Tim Lees, Night Town of Mars. A boy, not popular among his peers at school, has a fondness and respect for his uncle, an eccentric prone to expounding weird ideas and arguments. One Summer the boy insists that he go to stay with his uncle and aunt – it’s preferable to Scouts. Whilst there he learns of a crude plot by local worthies to un-home his uncle, who apparently is no more popular among his peers than the boy is among his. And at nights he begins to experience another place that is like but unlike his relatives’ home atop a hill, looking down upon the nearby town.

I’ve enjoyed Tim Lees’ work in the past but the only story of his I’ve read in the last few years, Soldiers Things, felt a little slight. This I enjoyed more: Lees has a knack for juxtaposing the strange and the homely, horror and humour, eccentricity and the banal. The scenes in the other world are a lot of fun and echo Alice in Wonderland (an over-used reference point, but hush for I rarely draw upon it) whilst the scenes in our reality are almost as fun. The ending drags on a little, but it works well enough.
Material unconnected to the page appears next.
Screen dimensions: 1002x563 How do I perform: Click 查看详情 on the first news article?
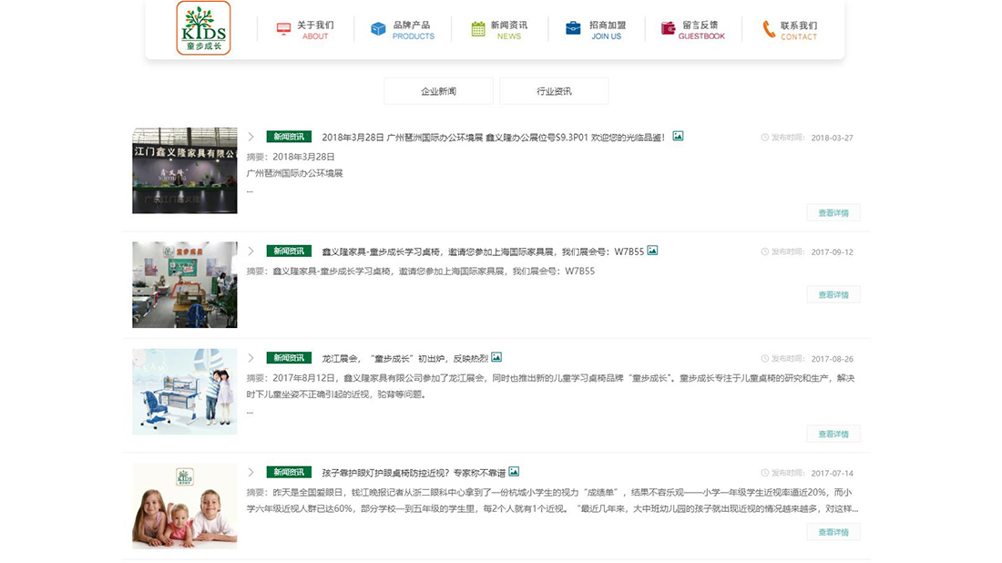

Eugenia Triantafyllou, Those We Serve. A group of ‘artificials’ serve seasonal tourists at a beautiful island resort, but their status as artificials is a closely-guarded secret. The artificials are programmed never to reveal their nature – they experience pain and compulsions if an internal watchdog senses the possibility of revelation – and the secret has been kept for a long time. The artificials are copies of humans who, long ago, vanished beneath the seas to a hidden city. Our protagonist is one such artificial who loves – but perhaps cannot acknowledge this to himself – a woman he recognises both from the memories of the man he is based upon, and from his own memories of her annual visits to the island.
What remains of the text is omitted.